Тут Маринка горько усмехнулась и насмешливо взъерошила волосы Александра.
– И ведь сначала получилось! – уже весело рассказывала она. – Когда мы выпустились из детского дома, Кристинке комнату дали в бараке страшном – у нее вообще жилья не было, государство побеспокоилось. А мне не дали. Оказалось, что у меня своя жилплощадь имеется. Маменька приказала долго жить, а квартирка осталась. Двушка. В центре города. Ну не красота ли?! Я, конечно же, сразу туда понеслась. Ан не случилось мне квартирку-то заполучить – Катилов-то, Геночка, матушку на тот свет спровадил, а сам всю квартиру себе к рукам прибрал. Даже суд был. А он предоставил какие-то бумажки, что он там ремонт произвел на большущую сумму, ну и еще документы всякие, так что все мое недвижимое имущество ему отошло. И еще во время суда Катилов гаденько так все пальцем грозил и приговаривал: «Эх, и мало я тебя ремешком учил. Надо было по заднице почаще ремешком-то...» Я тогда не знала что делать и твердо решила – надо серьезно учиться, чтобы меня ни одна сволочь не могла победить.

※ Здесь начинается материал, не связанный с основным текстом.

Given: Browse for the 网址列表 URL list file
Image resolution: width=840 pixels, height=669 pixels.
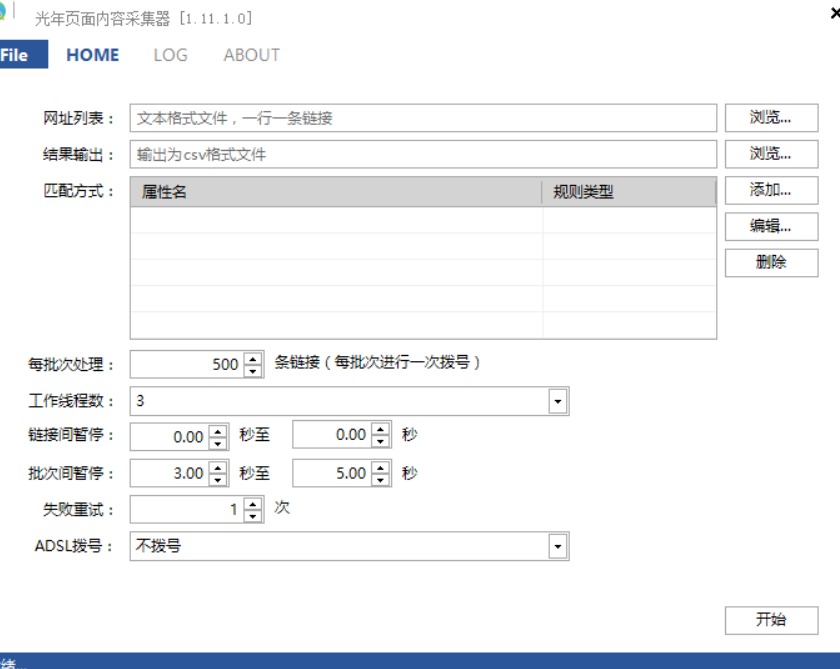Looking at the screenshot, I should tap(770, 117).
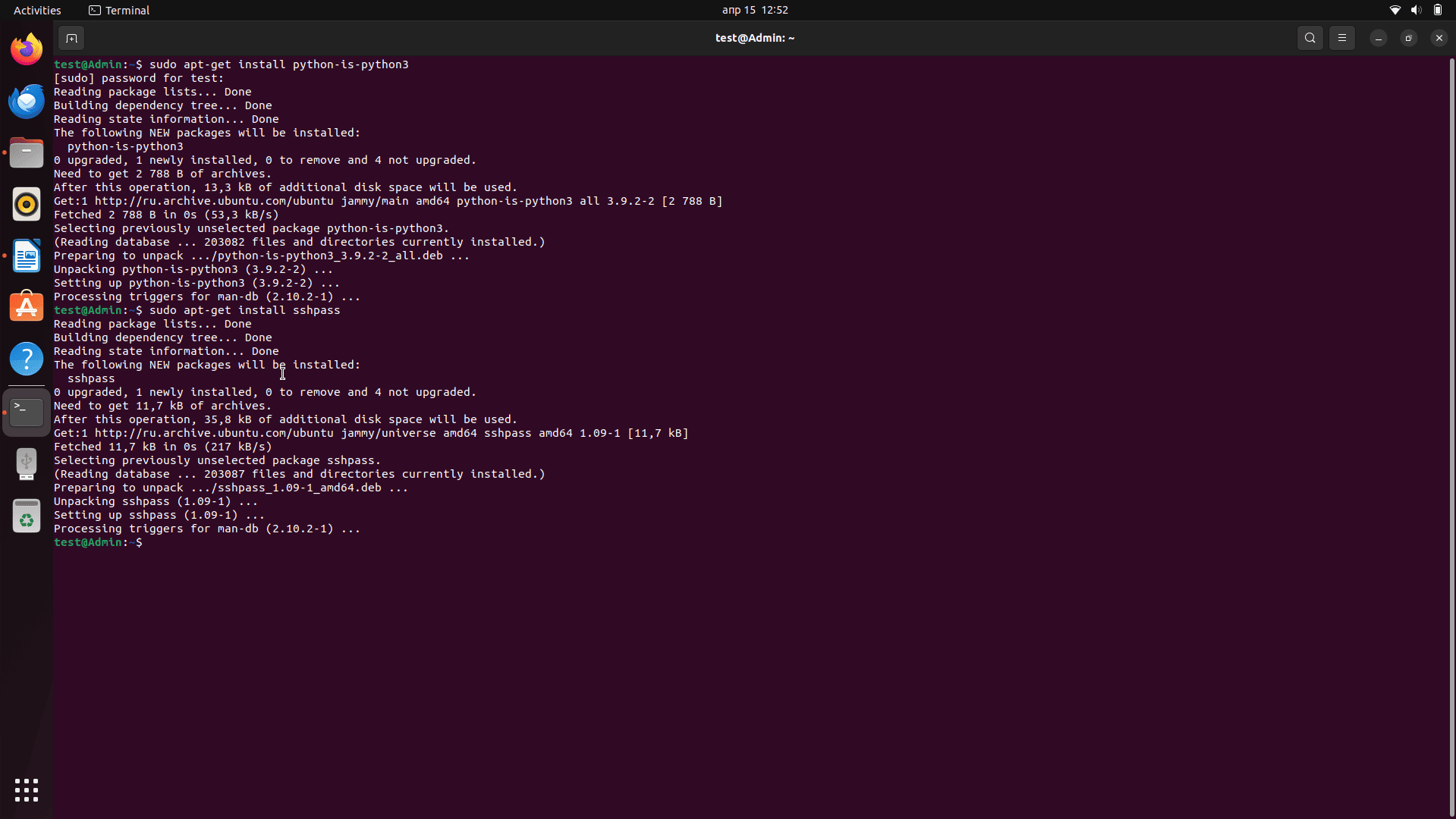The width and height of the screenshot is (1456, 819).
Task: Open the USB drive in dock
Action: pyautogui.click(x=27, y=463)
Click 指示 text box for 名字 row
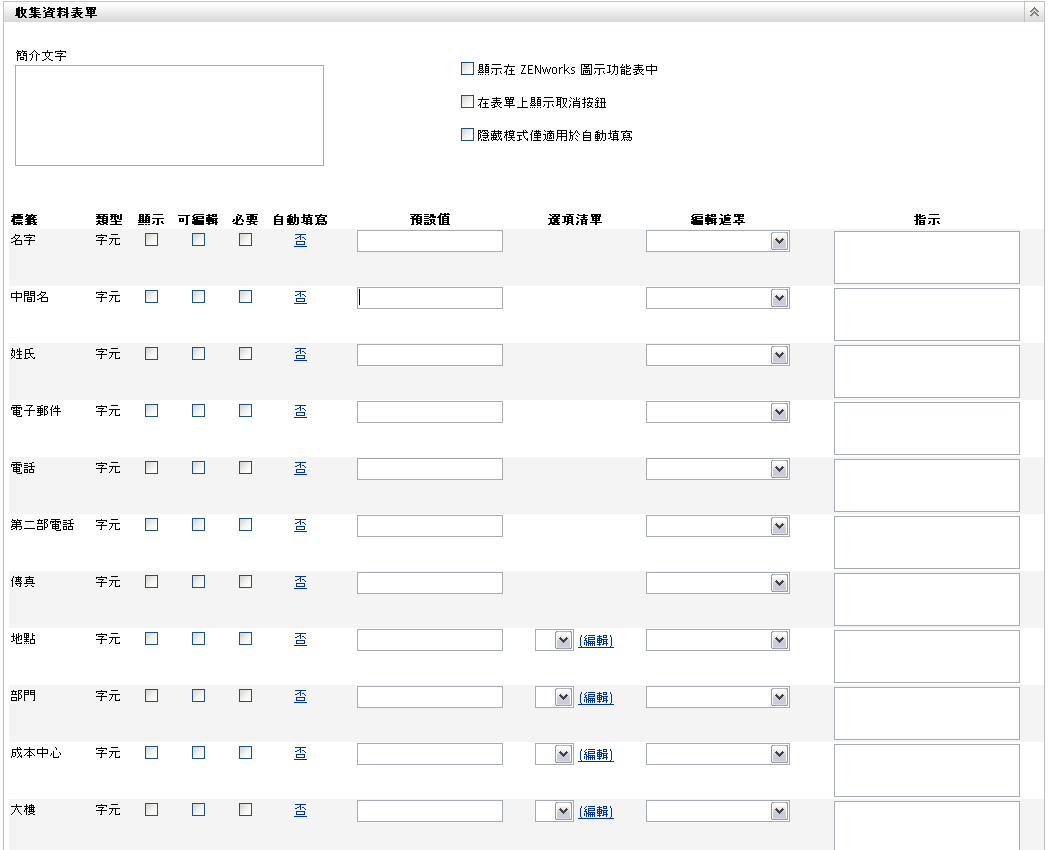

Теперь уже Александр слушал ее с интересом. А Маринка не умолкала:
– И муж мне сразу подвернулся хороший. Пока судились, кое-какие соседи, которые меня помнили, в свидетели пошли, вот у одной женщины сынок был – Коля Липов. Мы с ним и поженились. Мне тогда всего восемнадцать было.
– По любви? – вдруг спросил Александр.
– Да по какой там любви, – махнула рукой Маринка. – Он меня просто пожалел. Да и с Криськой жить уже не моглось, ей же тоже надо было жизнь устраивать. Ее барак снесли, Кристинку переселили в квартиру – в доме еще более разваленном, чем барак этот. Муж у нее объявился – не подарок, но она была рада и этому, все подлаживалась под него как только могла... А Коля... он такой умный был – жуть. У него столько друзей, столько связей оказалось, но вот пользоваться ими он совсем не умел... и по сей день не умеет. Он молодец – он мне выучиться помог, я институт, получается, экстерном окончила. А потом и на фирму к другу своему пристроил. Друг теперь далеко пошел, а Колька... он до сих пор с матерью живет, в науку зарылся, а больше ему ничего и не надо.

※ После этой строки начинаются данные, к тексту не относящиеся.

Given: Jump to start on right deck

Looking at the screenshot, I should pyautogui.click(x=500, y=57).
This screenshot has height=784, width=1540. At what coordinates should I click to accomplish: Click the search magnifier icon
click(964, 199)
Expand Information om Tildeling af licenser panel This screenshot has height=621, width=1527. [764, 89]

– Но ведь с тобой же возился, – напомнил Александр. – Могла бы вытащить его, он тебя науке обучил, а ты бы его жизни выучила.
– Конечно, с ним можно было повозиться, но... он не хотел никого брать из детского дома. Да и мать его против была. Говорила, что у детдомовских наследственность плохая... Короче, не стала я его тянуть. Да я бы, может, и не бросила его, если бы не один случай.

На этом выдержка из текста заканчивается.